If we do not take matters personally and respond actively, whether at the ballot or by continuing to raise awareness, we should accept the consequences. The consequences include not just increased terrorist risk, but the increasing negative impact on the country's current account through the increasing military expenditure required. All of which comes out of the citizenry's back pockets.

In Australia, we have a Prime Minister and a ruling party that continues to slavishly follow Bush. I don't understand why this is so. But the fact remains that it is. And it is clear from all one reads that Bush is intent on 'staying the course' whatever that means, regardless of the fact that the American people voted resoundingly against the war in Iraq.

It seems that Bush is now planning one last big push in Iraq, mobilizing tens of thousands of American reservists, to create a PR win in Baghdad, so that he can then, once again, declare something or other and then pull back. What that means, if true, is that tens of thousands of ill-prepared weekend warriors will be put in harms way. Many of them will return wounded psychologically or physically. Many will become polluted by DU. Many will die. For what? To enable Bush to have a lasting legacy as a president? Well, that much is true. He will.

A great OpEd piece from Joseph Galloway was published this week. Read it in full at the link…. but the sting was in the last few paragraphs. Here they are:

James Baker was sent to Washington by the original George Bush, No. 41,
to salvage something out of the mess that his son, Bush No. 43, has
made of his presidency and the world. The Baker Commission labored
mightily and produced, if little else, some truth: That the situation
in Iraq is dire and rapidly growing worse.

It's also clear, however, that Bush the son is paying no more
than lip service to the Baker report. He doesn't want Dad’s help, and
the idea that he once again needs to be rescued from the consequences
of his mistakes – as he had to be so often back in Texas – can only
have hardened his resolve to stay the course.

This is akin to a drowning man who pushes away a life preserver
just before he sinks for the last time. Can nothing save this man from
himself – from the voices that only he hears telling him that he, like
George Washington and Abraham Lincoln and Harry Truman, will have his
reputation and his place in American history restored and burnished
long after his death?

What will happen to that impossible dream in the coming year if
the congressional Democrats begin to do their job, issuing subpoenas
and holding oversight hearings into the looting of billions from the
national treasury by defense contractors and other fat-cat donors to
the Republican Party?

What will happen if everything that George Bush does to string
things along in Iraq fails, as has everything else he's done there so
far, and the Iraqis ask, order or drive us out of their country?

Did you notice that at every stop on the President’s
information-gathering tour this week, there was a very familiar face
looming over his shoulder?
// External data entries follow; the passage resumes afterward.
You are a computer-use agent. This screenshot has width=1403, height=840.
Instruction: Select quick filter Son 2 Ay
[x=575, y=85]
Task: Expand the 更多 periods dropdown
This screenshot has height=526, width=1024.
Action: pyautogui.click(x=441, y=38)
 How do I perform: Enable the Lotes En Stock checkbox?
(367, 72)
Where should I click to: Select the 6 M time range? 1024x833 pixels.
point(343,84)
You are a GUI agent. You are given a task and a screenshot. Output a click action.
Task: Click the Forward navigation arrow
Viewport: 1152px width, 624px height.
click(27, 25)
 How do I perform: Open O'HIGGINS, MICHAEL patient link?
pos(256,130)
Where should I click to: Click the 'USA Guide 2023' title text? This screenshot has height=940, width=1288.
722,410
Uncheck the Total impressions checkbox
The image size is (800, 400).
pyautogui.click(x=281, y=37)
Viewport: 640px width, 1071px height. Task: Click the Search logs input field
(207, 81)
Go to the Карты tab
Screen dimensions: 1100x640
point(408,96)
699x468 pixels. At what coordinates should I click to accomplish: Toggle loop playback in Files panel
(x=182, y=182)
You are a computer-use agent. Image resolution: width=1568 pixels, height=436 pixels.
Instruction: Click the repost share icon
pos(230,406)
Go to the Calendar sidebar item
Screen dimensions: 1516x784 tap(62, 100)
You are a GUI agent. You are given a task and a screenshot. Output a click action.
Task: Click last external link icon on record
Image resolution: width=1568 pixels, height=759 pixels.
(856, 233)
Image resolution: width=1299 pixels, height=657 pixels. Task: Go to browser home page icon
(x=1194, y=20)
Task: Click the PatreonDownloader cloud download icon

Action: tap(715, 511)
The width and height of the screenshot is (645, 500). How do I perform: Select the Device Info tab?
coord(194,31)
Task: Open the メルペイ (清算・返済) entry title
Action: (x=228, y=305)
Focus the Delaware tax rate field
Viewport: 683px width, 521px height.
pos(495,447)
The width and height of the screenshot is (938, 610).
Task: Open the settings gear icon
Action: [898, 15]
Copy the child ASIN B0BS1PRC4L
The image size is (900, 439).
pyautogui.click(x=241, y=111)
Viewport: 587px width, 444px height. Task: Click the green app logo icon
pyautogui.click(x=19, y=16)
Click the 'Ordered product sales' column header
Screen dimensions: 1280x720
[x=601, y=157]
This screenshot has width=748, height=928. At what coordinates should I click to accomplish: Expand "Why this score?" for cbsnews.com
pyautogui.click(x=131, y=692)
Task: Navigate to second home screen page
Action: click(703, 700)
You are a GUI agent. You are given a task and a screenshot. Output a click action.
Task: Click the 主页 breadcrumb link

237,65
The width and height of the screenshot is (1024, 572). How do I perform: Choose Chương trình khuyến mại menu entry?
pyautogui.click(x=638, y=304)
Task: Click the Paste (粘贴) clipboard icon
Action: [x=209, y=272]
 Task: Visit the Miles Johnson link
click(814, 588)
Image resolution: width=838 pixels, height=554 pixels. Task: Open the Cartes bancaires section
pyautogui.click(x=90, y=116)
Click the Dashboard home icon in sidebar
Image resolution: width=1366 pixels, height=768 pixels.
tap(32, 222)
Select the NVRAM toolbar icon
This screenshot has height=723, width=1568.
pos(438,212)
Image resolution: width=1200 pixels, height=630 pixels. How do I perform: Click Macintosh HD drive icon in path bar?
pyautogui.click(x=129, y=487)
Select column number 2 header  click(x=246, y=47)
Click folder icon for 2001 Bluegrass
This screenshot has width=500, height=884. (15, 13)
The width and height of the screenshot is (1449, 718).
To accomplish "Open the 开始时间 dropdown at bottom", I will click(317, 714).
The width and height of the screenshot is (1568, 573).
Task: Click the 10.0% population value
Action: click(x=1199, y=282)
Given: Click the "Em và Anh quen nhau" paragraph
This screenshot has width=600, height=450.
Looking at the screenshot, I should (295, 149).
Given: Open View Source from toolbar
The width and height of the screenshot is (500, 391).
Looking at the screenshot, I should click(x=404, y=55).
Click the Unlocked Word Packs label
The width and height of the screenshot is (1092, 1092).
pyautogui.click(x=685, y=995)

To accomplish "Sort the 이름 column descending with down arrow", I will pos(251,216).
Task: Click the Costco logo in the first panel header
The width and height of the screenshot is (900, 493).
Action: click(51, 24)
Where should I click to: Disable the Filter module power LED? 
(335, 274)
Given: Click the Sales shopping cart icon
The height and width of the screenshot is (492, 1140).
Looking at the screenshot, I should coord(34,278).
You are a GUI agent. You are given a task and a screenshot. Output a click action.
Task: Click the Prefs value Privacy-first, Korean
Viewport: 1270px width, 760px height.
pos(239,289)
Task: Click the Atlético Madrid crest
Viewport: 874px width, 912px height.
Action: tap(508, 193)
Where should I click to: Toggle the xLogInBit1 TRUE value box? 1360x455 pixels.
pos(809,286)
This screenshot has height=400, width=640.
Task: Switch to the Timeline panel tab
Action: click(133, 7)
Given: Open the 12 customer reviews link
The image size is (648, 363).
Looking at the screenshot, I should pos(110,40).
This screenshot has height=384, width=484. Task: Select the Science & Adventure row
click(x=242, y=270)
There was Vice President Dick Cheney,
looking as nervous as a long-tailed cat in a room full of rocking
chairs.

Should the president suddenly have an original thought or seem
to be going wobbly, Cheney will be right there to squelch it or to set
him straight.

It can be argued that George W. Bush understood little about
war and peace and diplomacy and honesty in government. Cheney
understood all of it, and he bears much of the responsibility for
what's gone on in Washington, D.C. and in Iraq for the last six years.
Keep a sharp eye on him. Desperate men do desperate things.